Environ 700 remarques constituent cet ouvrage. Après en avoir fait un premier tri des plus étonnantes ou des plus drôles ( environ 70 ), en voici une vingtaine, in fine, toutes bien subjectives donc.
- Chez nous, il est sale de mâcher à grand bruit et de laper le vin ; les Japonais tiennent ses manières pour raffinées.
- Chez nous, quand nous cueillons une rose ou un œillet richement parfumé, nous le sentons d’abord, et ensuite nous le regardons ; les Japonais, au contraire, ne tiennent aucun compte de l’odeur et ne se délectent que de la vue.
- Chez nous, la musique chorale est sonore et douce ; celle du Japon, comme tous s’égosillent d’une seule voix, est la plus horrible que l’on puisse entendre.
- Nous montrons notre émotion lors de la perte de nos biens ou de l’incendie de notre maison ; les Japonais semblent considérer tout cela avec beaucoup de légèreté.
- Chez nous il n’y a pas de crucifixion ; au Japon, c’est un châtiment très courant.
- Chez nous, hommes, femmes et enfants ont peur de la nuit ; au Japon, au contraire, ni les grands ni les petits n’en ont la moindre crainte.
- Nous mettons l’honneur dans les substantifs ; les Japonais dans les verbes.
- Chez nous, il est d’usage de s’embrasser lors des adieux ou quand quelqu’un arrive de loin ; les Japonais ne connaissent pas cette coutume, et rient quand ils nous voient faire ainsi.
- Chez nous, lorsqu’ils parlent debout, les hommes se tiennent droits, un pied devant l’autre ; au Japon, s’ils sont deux, l’inférieur doit garder les pieds joints, les mains croisés à la ceinture, le corps penché en avant, et selon ce que dit l’autre, faire des minauderies à la manière des Européennes.

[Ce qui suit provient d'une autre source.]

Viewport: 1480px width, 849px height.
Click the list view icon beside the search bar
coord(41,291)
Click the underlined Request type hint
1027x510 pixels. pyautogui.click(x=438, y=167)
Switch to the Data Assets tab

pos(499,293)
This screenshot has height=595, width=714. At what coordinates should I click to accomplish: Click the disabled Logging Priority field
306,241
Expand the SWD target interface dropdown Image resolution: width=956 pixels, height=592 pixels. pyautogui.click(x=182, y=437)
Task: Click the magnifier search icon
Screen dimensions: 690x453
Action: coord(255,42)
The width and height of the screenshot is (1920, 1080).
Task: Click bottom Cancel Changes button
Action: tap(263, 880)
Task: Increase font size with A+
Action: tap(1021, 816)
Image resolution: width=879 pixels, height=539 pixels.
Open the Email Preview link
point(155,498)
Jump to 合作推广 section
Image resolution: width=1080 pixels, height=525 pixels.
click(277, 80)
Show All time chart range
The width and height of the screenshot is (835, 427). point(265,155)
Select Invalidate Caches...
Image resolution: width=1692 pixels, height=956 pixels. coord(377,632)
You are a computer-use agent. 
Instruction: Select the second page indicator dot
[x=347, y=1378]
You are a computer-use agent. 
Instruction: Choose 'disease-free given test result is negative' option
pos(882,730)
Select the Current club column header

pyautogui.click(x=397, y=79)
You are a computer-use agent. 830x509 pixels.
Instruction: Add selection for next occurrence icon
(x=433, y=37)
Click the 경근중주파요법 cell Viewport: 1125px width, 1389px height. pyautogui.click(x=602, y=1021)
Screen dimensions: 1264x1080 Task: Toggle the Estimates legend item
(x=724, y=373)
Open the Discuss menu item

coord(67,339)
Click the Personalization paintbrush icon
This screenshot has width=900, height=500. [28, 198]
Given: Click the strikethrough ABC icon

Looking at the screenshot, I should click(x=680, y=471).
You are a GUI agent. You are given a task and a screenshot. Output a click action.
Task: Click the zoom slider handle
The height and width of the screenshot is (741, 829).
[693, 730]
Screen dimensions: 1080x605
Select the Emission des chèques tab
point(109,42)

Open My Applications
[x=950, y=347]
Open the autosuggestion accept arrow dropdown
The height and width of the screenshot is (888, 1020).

- Nous nettoyons les narines avec le pouce ou l’index ; eux, qui les ont très étroites, le font avec le petit doigt.
- Nous succombons souvent à la colère et ne dominons que rarement notre impatience ; eux, de manière étrange, restent toujours en cela très modérés et réservés.
- Nous tenons la promenade pour agréable, saine et récréative ; les Japonais n’en font jamais, et s’étonnent fort devant nous de ce qu’ils croient être un travail ou une pénitence.
- Chez nous, les gens se lavent le corps en se cachant ; au Japon, hommes, femmes et bonzes le font dans les bains publics, ou la nuit devant leur porte.
- Celles d’Europe font tout pour avoir des cheveux blonds, et s’en honorent ; les femmes japonaises les ont en horreur, et œuvrent tant qu’elles peuvent la noircir.
- Chez nous, les prénoms des femmes sont empruntés aux saintes ; ceux des Japonaises sont : marmite, grue, tortue d’eau, espadrille, thé, roseau, etc.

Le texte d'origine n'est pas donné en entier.